Confession. I once was a kitchen hider. Too shy, too nervous, too anxious to socialise. If I was invited to another’s home, I would hide in people’s kitchens looking busy. Washing dishes, wiping benches, placing food on plates. People thought I was wonderful. “Janice is so helpful.” “Janice is so hard working.” “Janice is so cooperative.” I was SO many things to SO many people. But they didn’t know my secret. I had high anxiety in social situations.
Many years ago, I once was invited to a small gathering at someone’s home. When I say ‘once invited’, a return invitation never arrived. I hid in her kitchen, smiled sweetly to conceal my awkwardness, pretended to be busy, ignoring pleas to leave her domain. I offered to wash the dishes, the trays, the pots, the pans, as well as the oven even when food was still cooking. I was so anxious, I could have sanitised her entire kitchen if given the green light. Maybe she thought I was strange. Or was I just imagining it?
My friend, aggravated by this binge-cleaner, sidled up and informed me that she had a dishwasher. I scanned the kitchen and wondered who would deprive me of this significant vocation. In my world, a dishwasher had two hands flapping water, creating lots of foam and producing a slippery creek on the floor. I didn’t get what she was talking about.

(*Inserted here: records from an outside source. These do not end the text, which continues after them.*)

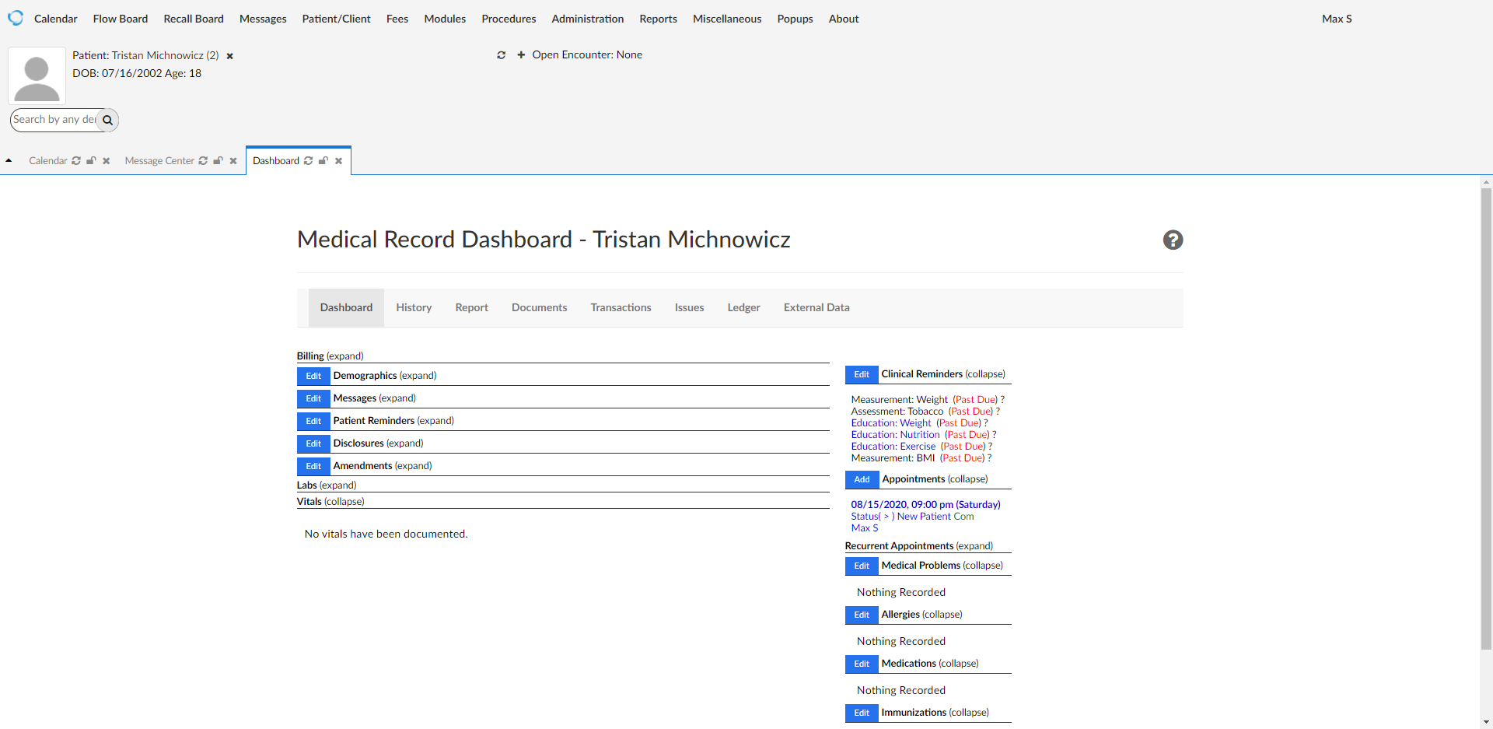Click the patient search input field
The height and width of the screenshot is (729, 1493).
point(53,120)
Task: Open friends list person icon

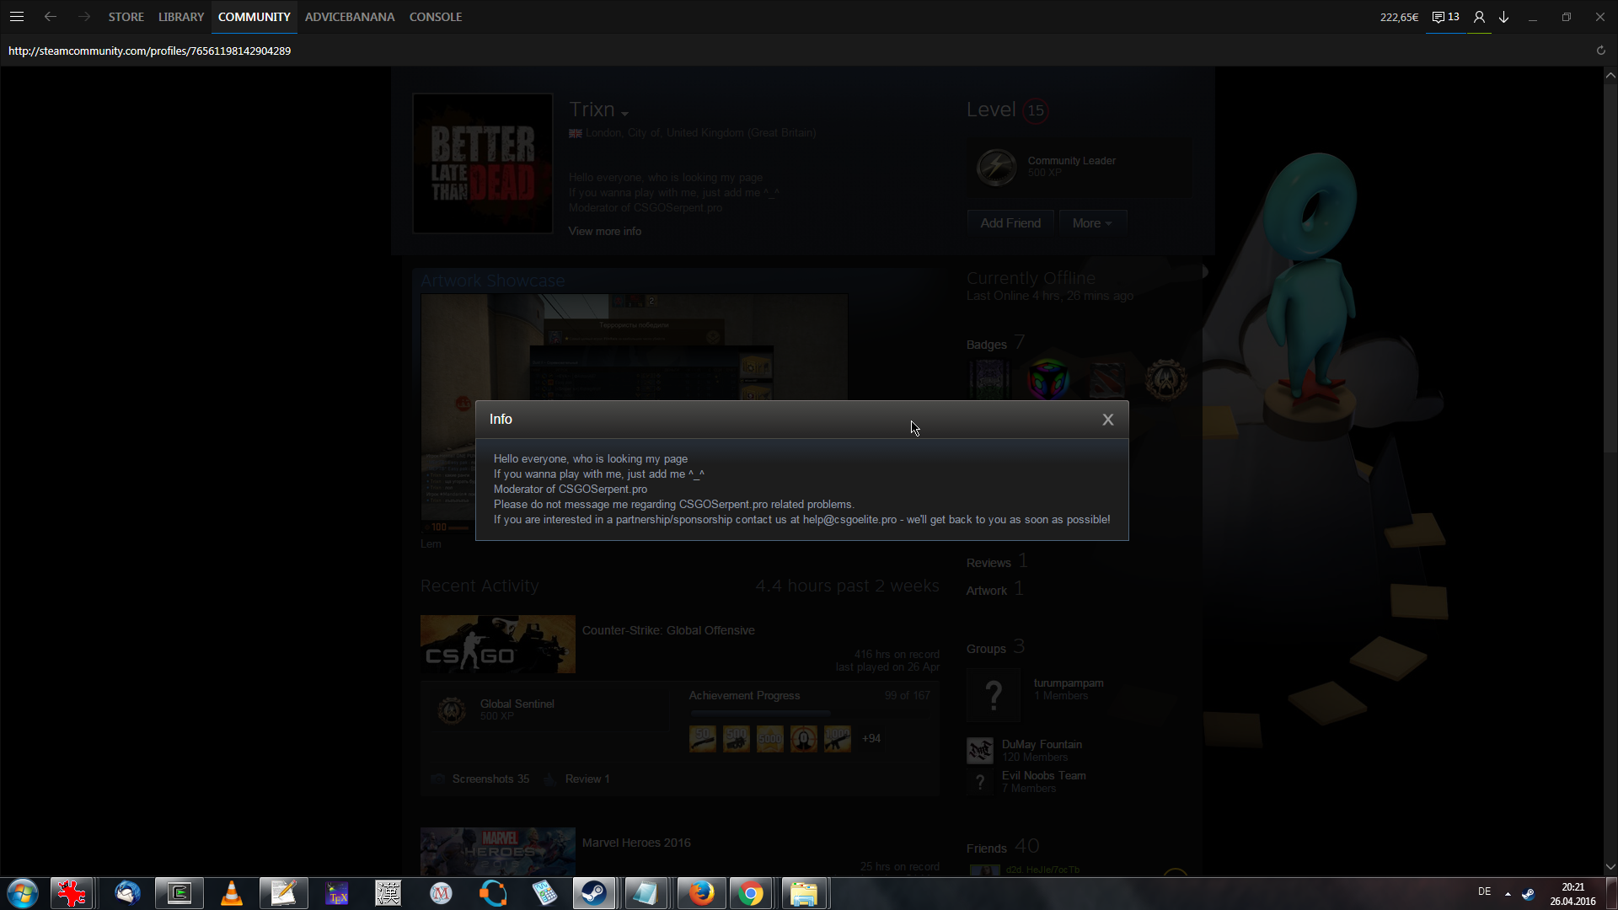Action: (x=1479, y=17)
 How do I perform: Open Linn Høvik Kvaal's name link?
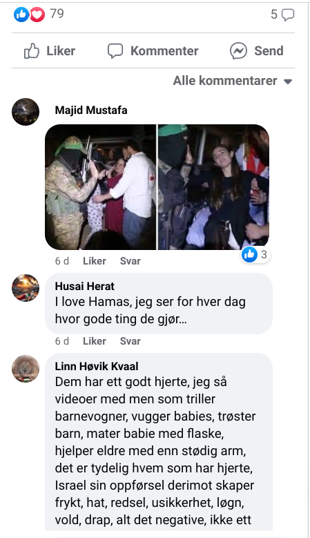(x=97, y=367)
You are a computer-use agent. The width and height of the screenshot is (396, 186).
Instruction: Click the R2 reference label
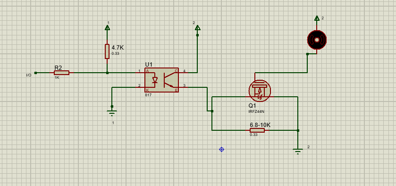coord(58,68)
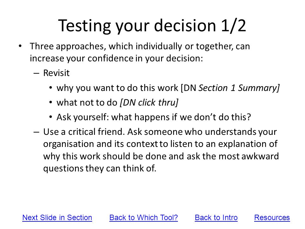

Maybe anxiety engulfed my understanding and logic. I just remember an interminable pause, while she sucked in her breath, lips narrowed, and her eyes sign-posted towards a boxy contraption with knobs and buttons. I felt a hot wind graze my face as she exhaled all too slowly and exasperatedly, “That’s the dishwasher.” I remember acute embarrassment. I heard others laughing – were they mocking me? I felt my whole being shrink into one small inescapable space, a place where I felt judged and unwelcome. I had a strong urge to abscond, to run away and hide from the shame that seized my being but my legs were frozen on that kitchen floor, my brain went blank.
This would not be the first or the last time I experienced such feelings. It would be many years later that I would understand the stress response; perceived threat, though not real; and the disabling effects of anxiety.
Most of us get anxiety from time to time. It is normal for a brief period such as giving a speech or attending a job interview. Anxiety over the long term, though, affects the mind and the body. Anxiety pulls a person away from being in a specific worrying situation. An anxious person can have impaired concentration, can feel negative, some people say their brain has emptied itself of its contents. Students who have studied diligently for an exam have commented that the information they absorbed was sucked out of their brain due to anxiety.
Headaches, upset stomach, heart palpitations, sleep disturbance, extreme fatigue can be a response to anxiety. We can feel sick in the stomach and just want this bad feeling to go away. So we avoid the angst, we do not confront the dread. Yet the more we hide in our castle with a moat to protect us, the more anxious we become. We hide away because the world outside is scary. It’s a cycle of anxiety – not coping with a particular situation, therefore become more anxious, so a person avoids the situation. In the short term, anxiety will decrease but in the long term, anxiety increases. So hiding in a kitchen may reduce my anxiety in the short term as long as there are no other embarrassing factors. In the long term though, an anxious person is scanning for possible dangers, and possible areas to retreat for safety. Anxiety, then, increases.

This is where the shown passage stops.